Bari Weiss
Weiss said that the COVID-19 restrictions will be "remembered by the younger generation as a catastrophic moral crime."

Journalist and author Bari Weiss appeared on TV host Bill Maher's show Friday night and delivered an impassioned discourse on the COVID-19 narrative.

"I'm done with COVID. I'm done!" declared Weiss as the crowd applauded. "I went so hard on COVID. I sprayed the Pringle's cans that I bought at the grocery store. I stripped my clothes off because I thought COVID would be on my clothes. Like, I did it all. I watched Tiger King. I got to the end of Spotify. We all did it, right?"

"No, we didn't all do it," responded a serious Maher.

"Well, here's the thing: a lot of us did do it," the former New York Times editor continued. "And then we were told, 'You get the vaccine. You get the vaccine and you go back to normal.' And we haven't gotten back to normal."


"And it's ridiculous at this point. I know that so many of my liberal and progressive friends are with me on this, and they do not wanna say it out loud because they are scared to be called 'anti-vax' or to be called 'science denial' or to be, you know, smeared as a Trumper," the Substack star added.

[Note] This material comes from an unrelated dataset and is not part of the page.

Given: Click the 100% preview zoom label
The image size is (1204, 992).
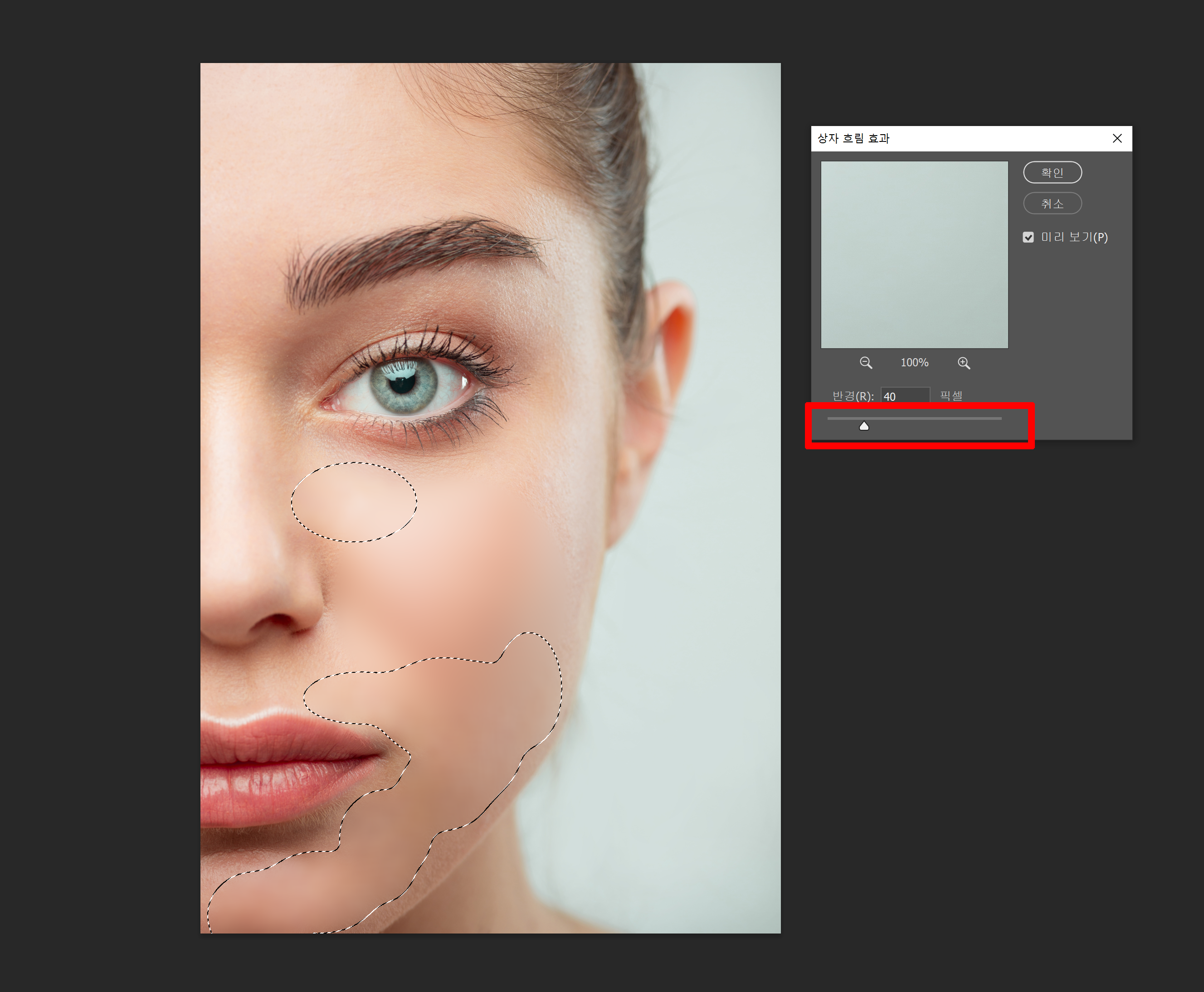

"I'm sorry. If you believe the science, you will look at the data that we did not have two years ago," the popular writer went on. "And you will find out that cloth masks do not do anything. You will realize that you can show your vaccine passport at a restaurant and still be asymptomatic and carrying Omicron."

"And you will realize, most importantly, that this is going to be remembered by the younger generation as a catastrophic moral crime," Weiss quipped.

"The city of Flint, Michigan, which is 80 percent, I think, minority students, has just announced indefinite virtual schooling. In the past two years, we've seen among young girls a 51 percent increase in self-harm," Weiss noted.

"People are killing themselves. They are anxious; they are depressed; they are lonely," Weiss stated. "That is why we need to end it, more than any inconvenience that it's been to the rest of us. I think — " commented Weiss, before she is interrupted by thunderous applause from the studio audience.

"At this point, it's a pandemic of bureaucracy. It's a pandemic of bureaucracy. It's not real anymore," Weiss concluded, speaking over the mass cheering.